LEIGH-FERMOR HOUSE
Superb home of British writer Patrick Leigh Fermor. Part of the Benaki Foundation museums. Reservations required.
This superb house (Οικία Λη Φέρμορ/Ikia Li Fermor) was the home of writer Patrick Leigh Fermor (1915-2011) and his wife, photographer Joan Leigh Fermor, née Eyres-Monsell (1912-2003), both British. Renovated and open to the public since 2019, it is part of the Benaki Foundation. As the property is also available to rent, reservations must be made on the Benaki Museums website for the guided tour. Patrick and Joan Leigh Fermor bought the land in 1962 and commissioned architect Nikos Hadjimichalis (1923-1986) to design what became their main residence. Built in the Maniote style from 1964 onwards using stone from Ottoman buildings in Kalamata, the house and its outbuildings blend beautifully into the landscape. Surrounded by a garden on a hillside drowned in laurel, cypress, olive and pomegranate trees, they offer beautiful views of Kalamitsi Bay and the islet of Meropi. The interior of the main house is uncluttered. Here we discover the writer's library and study.
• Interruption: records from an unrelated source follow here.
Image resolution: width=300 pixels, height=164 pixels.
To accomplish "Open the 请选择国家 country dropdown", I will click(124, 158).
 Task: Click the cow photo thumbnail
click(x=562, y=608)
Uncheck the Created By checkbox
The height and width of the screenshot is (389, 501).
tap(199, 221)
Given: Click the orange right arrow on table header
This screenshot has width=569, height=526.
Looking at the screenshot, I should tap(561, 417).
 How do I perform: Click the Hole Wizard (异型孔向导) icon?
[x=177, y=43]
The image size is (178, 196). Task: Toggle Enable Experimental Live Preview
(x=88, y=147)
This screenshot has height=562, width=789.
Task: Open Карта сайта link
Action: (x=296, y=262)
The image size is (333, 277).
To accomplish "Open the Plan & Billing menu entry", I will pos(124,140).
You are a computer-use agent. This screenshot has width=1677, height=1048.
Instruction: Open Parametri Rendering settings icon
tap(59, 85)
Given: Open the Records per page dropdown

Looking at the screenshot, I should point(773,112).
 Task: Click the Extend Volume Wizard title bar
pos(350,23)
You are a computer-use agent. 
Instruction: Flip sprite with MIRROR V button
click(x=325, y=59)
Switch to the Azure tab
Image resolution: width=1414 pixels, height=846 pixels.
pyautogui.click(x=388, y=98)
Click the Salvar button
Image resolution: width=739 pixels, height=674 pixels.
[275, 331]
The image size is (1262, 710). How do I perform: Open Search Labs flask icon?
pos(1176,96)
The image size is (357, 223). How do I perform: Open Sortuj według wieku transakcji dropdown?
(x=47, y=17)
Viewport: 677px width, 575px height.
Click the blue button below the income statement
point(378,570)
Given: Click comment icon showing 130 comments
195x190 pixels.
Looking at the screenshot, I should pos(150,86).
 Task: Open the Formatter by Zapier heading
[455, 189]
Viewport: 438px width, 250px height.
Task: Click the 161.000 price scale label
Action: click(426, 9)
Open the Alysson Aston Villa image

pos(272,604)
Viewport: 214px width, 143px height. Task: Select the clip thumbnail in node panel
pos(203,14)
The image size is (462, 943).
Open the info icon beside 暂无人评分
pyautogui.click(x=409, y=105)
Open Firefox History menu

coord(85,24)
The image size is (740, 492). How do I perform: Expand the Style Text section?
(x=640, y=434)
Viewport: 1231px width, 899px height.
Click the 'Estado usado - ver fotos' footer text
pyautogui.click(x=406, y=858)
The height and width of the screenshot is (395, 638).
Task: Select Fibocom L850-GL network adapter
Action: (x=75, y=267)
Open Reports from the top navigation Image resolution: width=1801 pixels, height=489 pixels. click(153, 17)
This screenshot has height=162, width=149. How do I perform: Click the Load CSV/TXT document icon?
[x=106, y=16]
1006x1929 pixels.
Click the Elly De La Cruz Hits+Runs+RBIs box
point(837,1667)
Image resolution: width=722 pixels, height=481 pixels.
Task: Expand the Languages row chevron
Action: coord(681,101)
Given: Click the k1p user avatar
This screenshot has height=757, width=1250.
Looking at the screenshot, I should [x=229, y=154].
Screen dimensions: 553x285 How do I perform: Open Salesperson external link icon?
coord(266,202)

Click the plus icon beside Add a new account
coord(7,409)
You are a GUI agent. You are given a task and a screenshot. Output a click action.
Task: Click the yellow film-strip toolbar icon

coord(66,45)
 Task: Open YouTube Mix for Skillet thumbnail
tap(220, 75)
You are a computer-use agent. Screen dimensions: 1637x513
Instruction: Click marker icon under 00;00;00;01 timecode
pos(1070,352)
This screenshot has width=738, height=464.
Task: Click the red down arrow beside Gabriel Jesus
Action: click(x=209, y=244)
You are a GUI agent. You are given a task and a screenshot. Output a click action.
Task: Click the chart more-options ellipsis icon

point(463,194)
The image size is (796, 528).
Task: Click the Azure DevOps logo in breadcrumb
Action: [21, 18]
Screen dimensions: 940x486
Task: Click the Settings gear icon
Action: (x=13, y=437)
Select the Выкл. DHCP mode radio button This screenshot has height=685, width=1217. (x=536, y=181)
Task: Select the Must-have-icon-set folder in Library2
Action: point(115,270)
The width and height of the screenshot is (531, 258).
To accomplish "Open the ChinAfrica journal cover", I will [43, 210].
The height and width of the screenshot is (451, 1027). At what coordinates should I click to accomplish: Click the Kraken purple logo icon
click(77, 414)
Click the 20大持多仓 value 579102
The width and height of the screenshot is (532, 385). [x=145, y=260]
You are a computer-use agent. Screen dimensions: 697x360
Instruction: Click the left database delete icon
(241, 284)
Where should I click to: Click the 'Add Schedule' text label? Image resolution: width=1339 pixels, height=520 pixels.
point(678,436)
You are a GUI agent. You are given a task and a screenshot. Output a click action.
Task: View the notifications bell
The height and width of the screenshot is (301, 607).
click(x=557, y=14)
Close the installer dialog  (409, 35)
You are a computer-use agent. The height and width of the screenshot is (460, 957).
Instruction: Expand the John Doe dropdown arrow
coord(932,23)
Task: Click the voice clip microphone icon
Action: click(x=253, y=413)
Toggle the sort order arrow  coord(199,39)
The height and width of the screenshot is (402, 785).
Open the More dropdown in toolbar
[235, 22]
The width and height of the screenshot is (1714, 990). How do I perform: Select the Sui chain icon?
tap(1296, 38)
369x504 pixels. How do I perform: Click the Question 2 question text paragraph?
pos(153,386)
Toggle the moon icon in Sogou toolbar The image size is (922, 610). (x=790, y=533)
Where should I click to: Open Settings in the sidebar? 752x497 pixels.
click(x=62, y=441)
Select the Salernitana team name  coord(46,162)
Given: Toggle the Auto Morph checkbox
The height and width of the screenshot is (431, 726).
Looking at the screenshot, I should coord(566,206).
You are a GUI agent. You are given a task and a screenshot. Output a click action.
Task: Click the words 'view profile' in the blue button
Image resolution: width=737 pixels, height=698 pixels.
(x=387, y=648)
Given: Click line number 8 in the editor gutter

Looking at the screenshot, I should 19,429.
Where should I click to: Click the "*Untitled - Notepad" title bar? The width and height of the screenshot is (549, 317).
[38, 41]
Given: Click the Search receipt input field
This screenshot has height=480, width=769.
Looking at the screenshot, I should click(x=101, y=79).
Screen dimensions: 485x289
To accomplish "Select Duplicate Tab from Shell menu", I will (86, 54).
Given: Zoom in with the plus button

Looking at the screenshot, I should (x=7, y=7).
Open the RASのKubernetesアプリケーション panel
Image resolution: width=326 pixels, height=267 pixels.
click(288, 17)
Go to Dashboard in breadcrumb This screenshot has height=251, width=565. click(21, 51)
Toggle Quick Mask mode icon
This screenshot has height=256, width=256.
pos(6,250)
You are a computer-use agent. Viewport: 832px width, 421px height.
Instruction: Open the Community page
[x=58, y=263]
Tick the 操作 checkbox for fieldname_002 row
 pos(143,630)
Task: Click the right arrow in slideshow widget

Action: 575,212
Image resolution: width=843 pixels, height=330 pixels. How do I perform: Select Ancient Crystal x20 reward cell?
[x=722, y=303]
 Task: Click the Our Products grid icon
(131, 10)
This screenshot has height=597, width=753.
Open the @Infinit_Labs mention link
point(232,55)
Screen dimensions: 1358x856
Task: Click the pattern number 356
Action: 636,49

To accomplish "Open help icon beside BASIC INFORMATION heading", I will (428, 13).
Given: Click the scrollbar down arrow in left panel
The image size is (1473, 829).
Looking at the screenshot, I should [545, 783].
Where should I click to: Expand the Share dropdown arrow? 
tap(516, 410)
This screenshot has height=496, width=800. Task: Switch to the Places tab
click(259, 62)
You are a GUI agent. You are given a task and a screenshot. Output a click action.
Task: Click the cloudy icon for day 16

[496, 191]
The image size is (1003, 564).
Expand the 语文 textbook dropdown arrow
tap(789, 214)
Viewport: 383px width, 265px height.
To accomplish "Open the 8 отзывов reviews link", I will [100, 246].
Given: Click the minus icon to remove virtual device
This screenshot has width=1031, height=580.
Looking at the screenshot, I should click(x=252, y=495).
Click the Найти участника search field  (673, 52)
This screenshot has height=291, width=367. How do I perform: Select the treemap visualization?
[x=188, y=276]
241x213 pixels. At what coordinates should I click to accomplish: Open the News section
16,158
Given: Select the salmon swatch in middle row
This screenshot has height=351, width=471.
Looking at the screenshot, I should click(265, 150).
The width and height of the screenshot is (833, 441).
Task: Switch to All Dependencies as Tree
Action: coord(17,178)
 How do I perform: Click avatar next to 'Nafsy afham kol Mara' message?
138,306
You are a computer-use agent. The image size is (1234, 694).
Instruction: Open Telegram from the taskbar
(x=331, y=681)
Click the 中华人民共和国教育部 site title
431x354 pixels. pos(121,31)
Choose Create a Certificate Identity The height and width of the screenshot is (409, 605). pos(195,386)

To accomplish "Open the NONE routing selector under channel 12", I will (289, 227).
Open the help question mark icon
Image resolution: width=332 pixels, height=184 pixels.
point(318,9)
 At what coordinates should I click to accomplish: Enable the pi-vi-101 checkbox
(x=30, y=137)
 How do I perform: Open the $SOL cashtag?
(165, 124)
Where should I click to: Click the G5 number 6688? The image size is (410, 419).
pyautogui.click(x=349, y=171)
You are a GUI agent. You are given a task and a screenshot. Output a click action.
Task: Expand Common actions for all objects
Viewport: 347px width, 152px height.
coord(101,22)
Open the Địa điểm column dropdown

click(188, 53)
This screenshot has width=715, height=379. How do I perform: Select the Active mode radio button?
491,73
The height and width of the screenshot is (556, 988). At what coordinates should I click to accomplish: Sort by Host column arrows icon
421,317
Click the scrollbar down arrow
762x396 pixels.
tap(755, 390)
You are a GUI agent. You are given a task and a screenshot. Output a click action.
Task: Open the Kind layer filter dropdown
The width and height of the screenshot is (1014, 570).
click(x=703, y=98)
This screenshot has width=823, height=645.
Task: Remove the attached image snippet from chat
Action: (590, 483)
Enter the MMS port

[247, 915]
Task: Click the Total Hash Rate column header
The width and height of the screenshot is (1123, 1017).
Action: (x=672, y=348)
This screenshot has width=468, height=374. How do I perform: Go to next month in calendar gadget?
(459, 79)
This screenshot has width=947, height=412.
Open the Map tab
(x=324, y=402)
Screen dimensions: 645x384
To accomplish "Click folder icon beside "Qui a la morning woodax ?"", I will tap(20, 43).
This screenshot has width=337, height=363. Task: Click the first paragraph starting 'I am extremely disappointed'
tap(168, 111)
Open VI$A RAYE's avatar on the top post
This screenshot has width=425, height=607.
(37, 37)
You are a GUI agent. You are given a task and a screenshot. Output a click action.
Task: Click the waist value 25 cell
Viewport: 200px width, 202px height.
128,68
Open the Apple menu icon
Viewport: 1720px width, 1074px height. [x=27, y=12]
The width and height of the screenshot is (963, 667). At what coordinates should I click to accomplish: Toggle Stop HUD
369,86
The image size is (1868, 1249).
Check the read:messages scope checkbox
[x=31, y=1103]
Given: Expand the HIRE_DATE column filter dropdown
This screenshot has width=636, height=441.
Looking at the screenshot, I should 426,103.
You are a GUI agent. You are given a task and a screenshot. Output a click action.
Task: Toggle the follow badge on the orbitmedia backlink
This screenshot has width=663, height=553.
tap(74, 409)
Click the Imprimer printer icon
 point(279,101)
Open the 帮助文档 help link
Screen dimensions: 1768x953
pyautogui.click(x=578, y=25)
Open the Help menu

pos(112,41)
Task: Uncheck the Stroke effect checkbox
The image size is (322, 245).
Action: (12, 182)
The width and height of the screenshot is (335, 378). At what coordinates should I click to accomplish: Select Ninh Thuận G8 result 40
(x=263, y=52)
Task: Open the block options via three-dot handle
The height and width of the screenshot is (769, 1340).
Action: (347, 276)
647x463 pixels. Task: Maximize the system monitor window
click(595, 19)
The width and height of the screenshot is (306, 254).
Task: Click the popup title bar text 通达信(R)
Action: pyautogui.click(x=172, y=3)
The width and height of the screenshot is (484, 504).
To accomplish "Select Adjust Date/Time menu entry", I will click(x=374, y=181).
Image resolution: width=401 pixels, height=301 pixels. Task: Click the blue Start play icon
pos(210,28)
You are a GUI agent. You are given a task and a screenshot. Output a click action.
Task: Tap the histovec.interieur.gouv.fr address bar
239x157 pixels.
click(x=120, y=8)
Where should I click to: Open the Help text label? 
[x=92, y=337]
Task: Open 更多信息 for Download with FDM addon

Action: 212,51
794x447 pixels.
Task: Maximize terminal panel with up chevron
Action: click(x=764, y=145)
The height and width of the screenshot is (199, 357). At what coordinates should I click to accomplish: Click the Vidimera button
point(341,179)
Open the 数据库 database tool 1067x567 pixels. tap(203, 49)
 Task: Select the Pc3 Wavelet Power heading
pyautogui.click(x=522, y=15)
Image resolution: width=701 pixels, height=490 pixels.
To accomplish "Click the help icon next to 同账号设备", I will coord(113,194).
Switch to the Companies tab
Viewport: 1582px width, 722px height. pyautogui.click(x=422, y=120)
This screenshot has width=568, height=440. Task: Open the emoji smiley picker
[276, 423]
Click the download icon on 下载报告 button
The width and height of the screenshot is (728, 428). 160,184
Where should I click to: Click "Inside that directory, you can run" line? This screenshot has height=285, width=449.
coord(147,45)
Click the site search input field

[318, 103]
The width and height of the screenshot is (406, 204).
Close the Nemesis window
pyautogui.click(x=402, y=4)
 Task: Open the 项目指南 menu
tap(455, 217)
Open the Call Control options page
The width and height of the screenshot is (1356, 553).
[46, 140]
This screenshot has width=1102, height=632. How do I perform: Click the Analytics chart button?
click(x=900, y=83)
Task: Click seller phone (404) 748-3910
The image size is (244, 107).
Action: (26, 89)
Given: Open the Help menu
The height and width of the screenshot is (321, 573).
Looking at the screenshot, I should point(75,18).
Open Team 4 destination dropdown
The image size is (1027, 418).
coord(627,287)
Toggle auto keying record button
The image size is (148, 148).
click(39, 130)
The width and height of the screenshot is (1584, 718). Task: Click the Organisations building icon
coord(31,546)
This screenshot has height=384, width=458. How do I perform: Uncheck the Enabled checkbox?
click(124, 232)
It was here that Sir Leigh Fermor wrote most of his work: memories of his crossing of Europe on foot in the 1930s, his involvement with Greek and Albanian resistance fighters as a secret agent during the Second World War... Among the rare works translated into French is Enlever un général (Nevicata, 2016), in which Fermor recounts his great feat of arms: the abduction of German general Heinrich Kreipe, in Crete, in 1944.